[Begin Records to process]

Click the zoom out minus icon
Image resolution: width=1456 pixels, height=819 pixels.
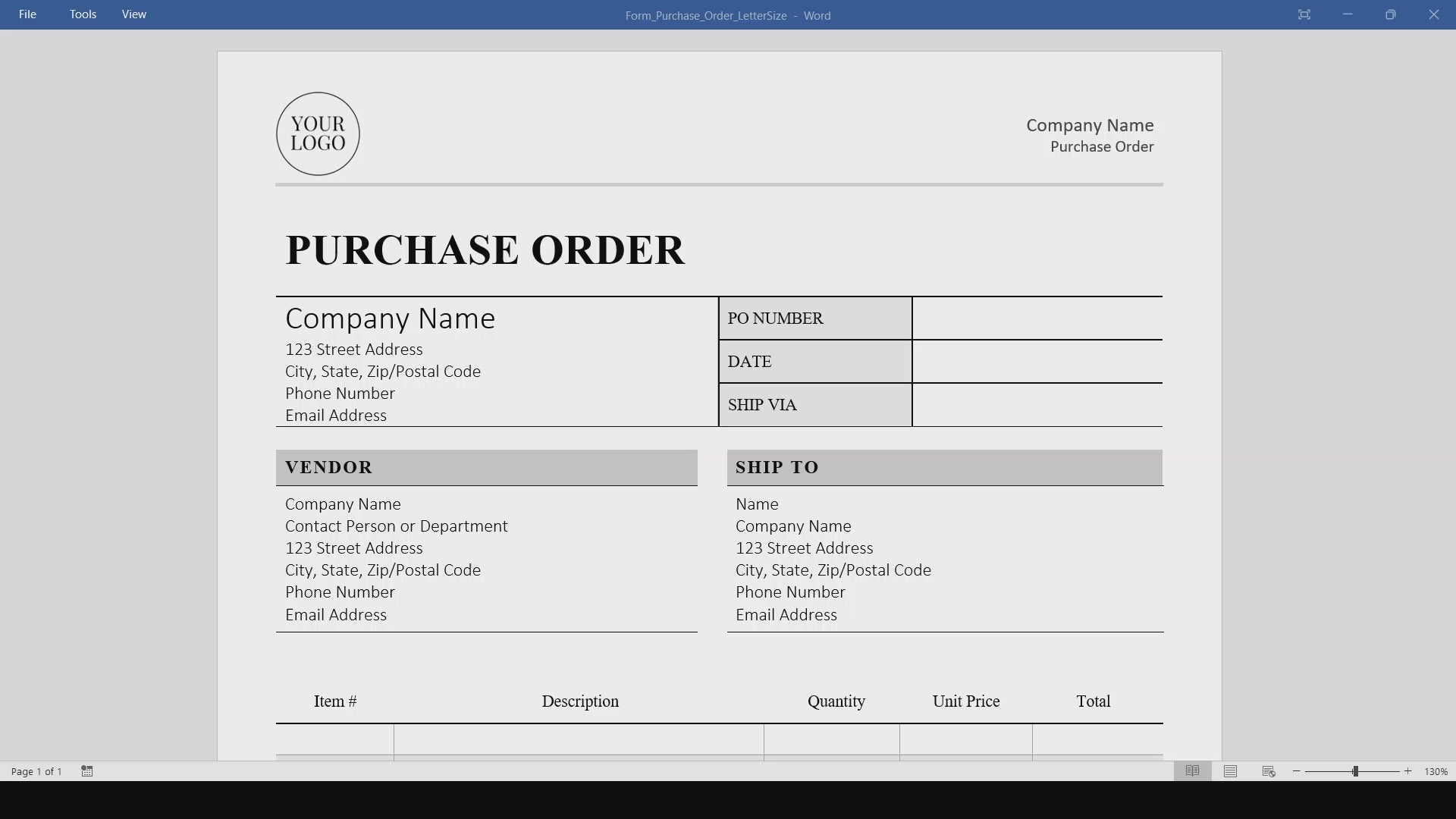[x=1297, y=771]
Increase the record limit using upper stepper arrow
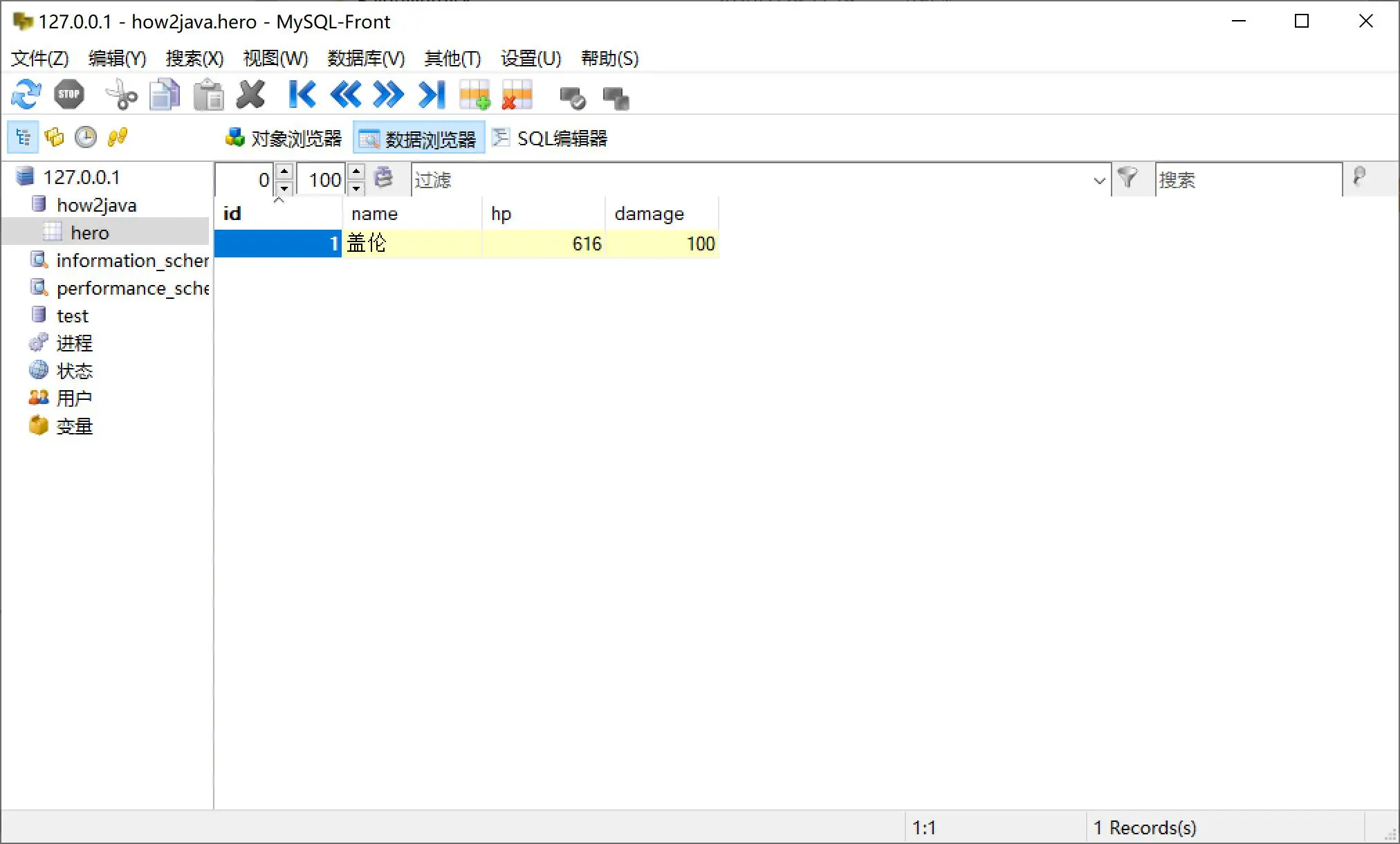This screenshot has width=1400, height=844. 356,172
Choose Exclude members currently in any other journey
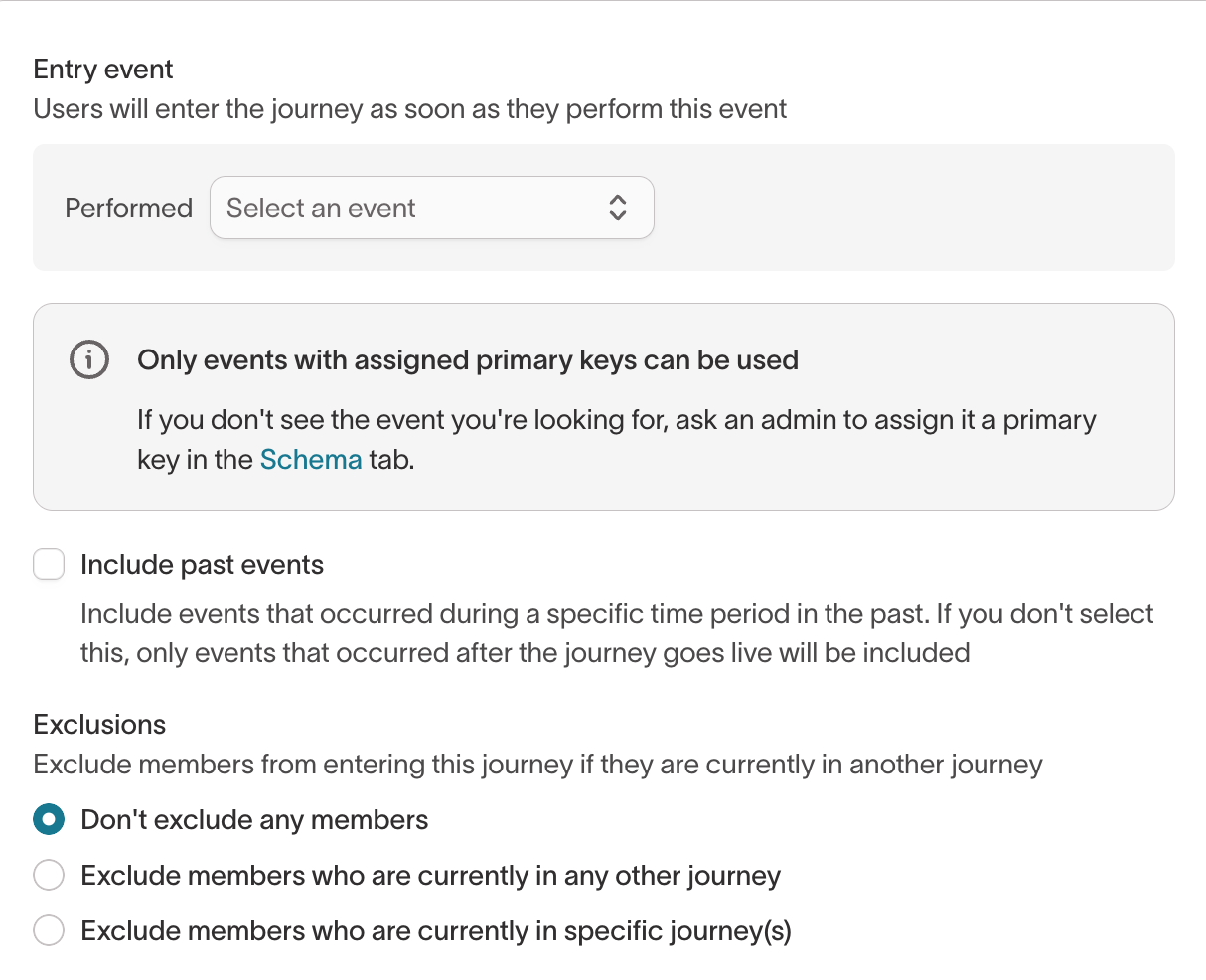The width and height of the screenshot is (1206, 980). click(48, 875)
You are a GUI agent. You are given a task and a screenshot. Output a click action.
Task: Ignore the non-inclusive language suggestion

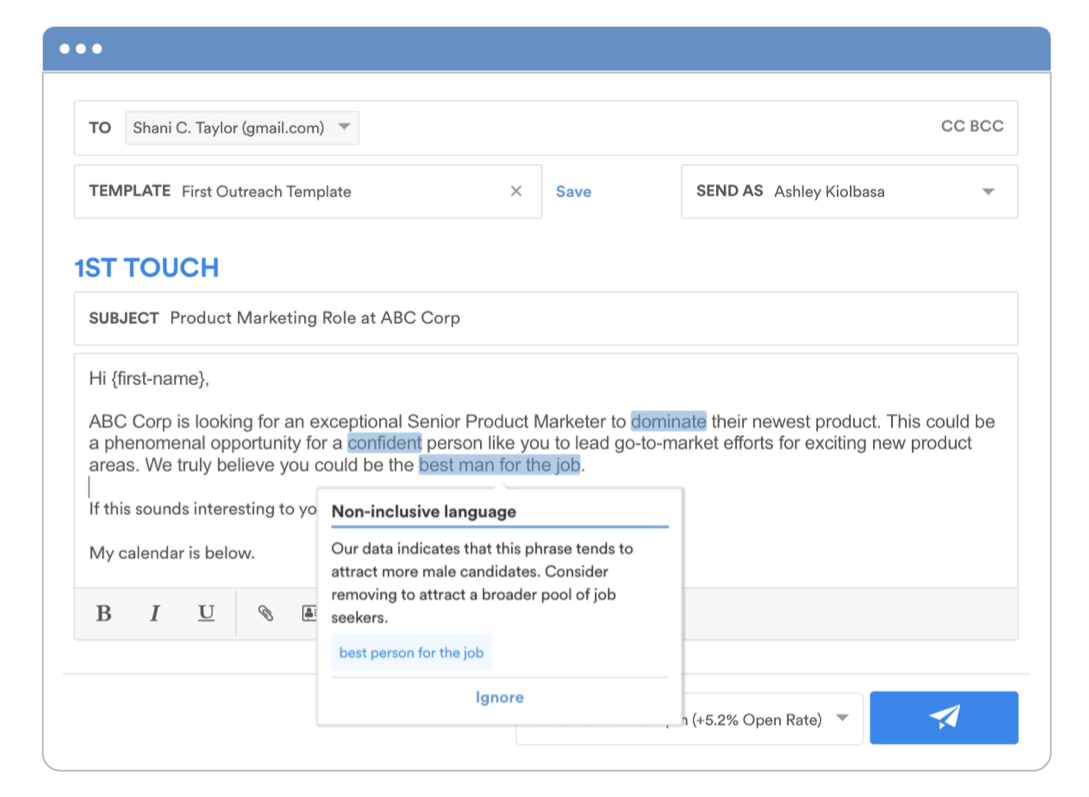[499, 698]
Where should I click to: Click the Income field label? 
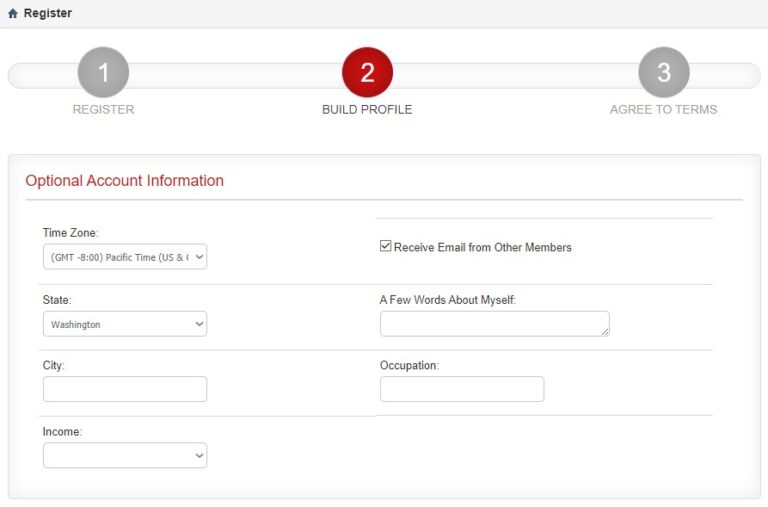click(62, 432)
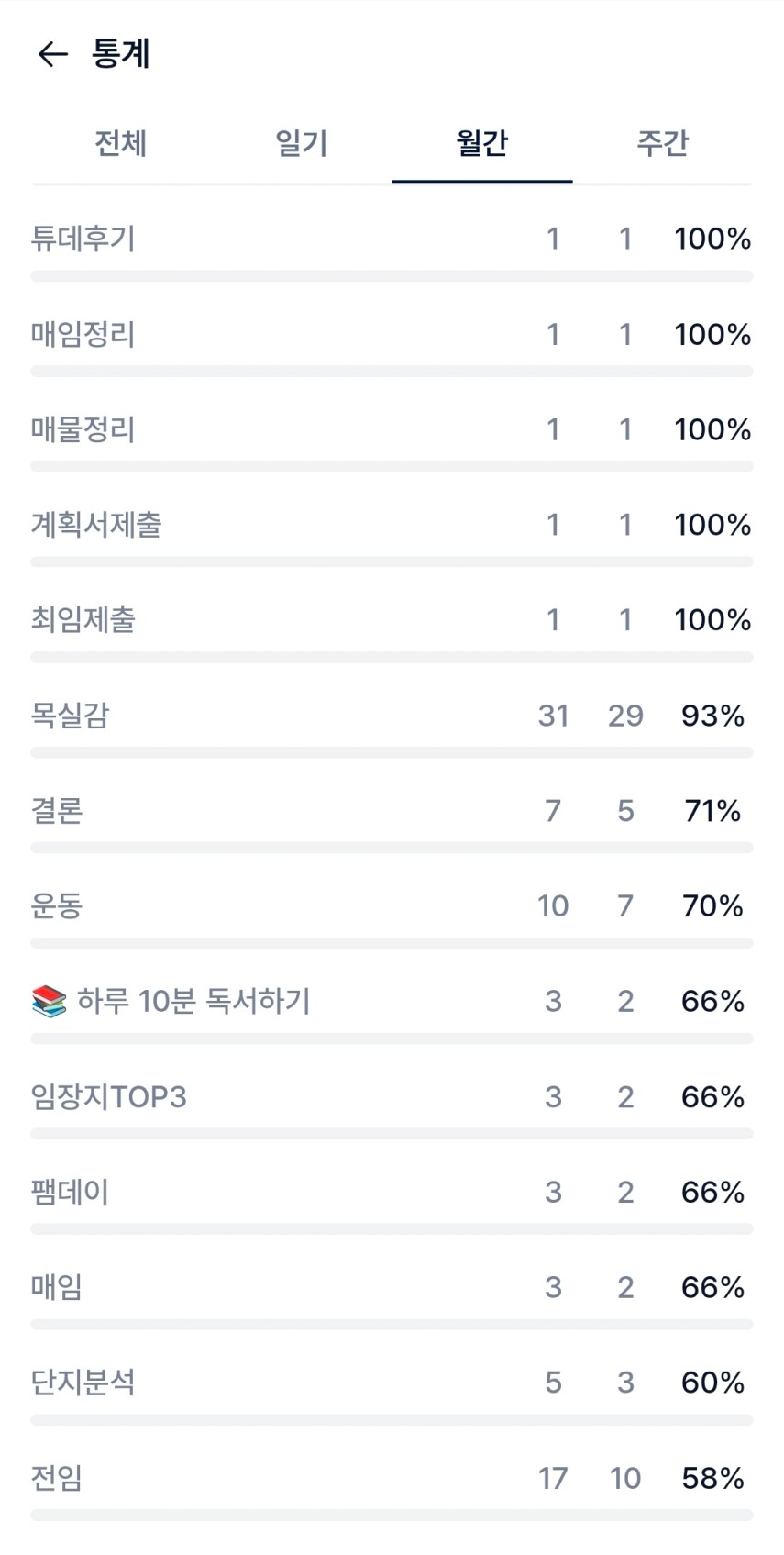Switch to the 전체 tab
784x1555 pixels.
[x=121, y=143]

[End Records to process]

Written problem>
Can you lay out every line of the data above as a JSON list of strings, one string per line, with blank lines dropped and the pictures left out?

Answer to this exercise>
[
  "Click the zoom out minus icon",
  "Image resolution: width=1456 pixels, height=819 pixels.",
  "[x=1297, y=771]",
  "Increase the record limit using upper stepper arrow",
  "This screenshot has width=1400, height=844. 356,172",
  "Choose Exclude members currently in any other journey",
  "The width and height of the screenshot is (1206, 980). click(48, 875)",
  "You are a GUI agent. You are given a task and a screenshot. Output a click action.",
  "Task: Ignore the non-inclusive language suggestion",
  "[499, 698]",
  "Where should I click to: Click the Income field label? ",
  "click(62, 432)",
  "Switch to the 전체 tab",
  "784x1555 pixels.",
  "[x=121, y=143]"
]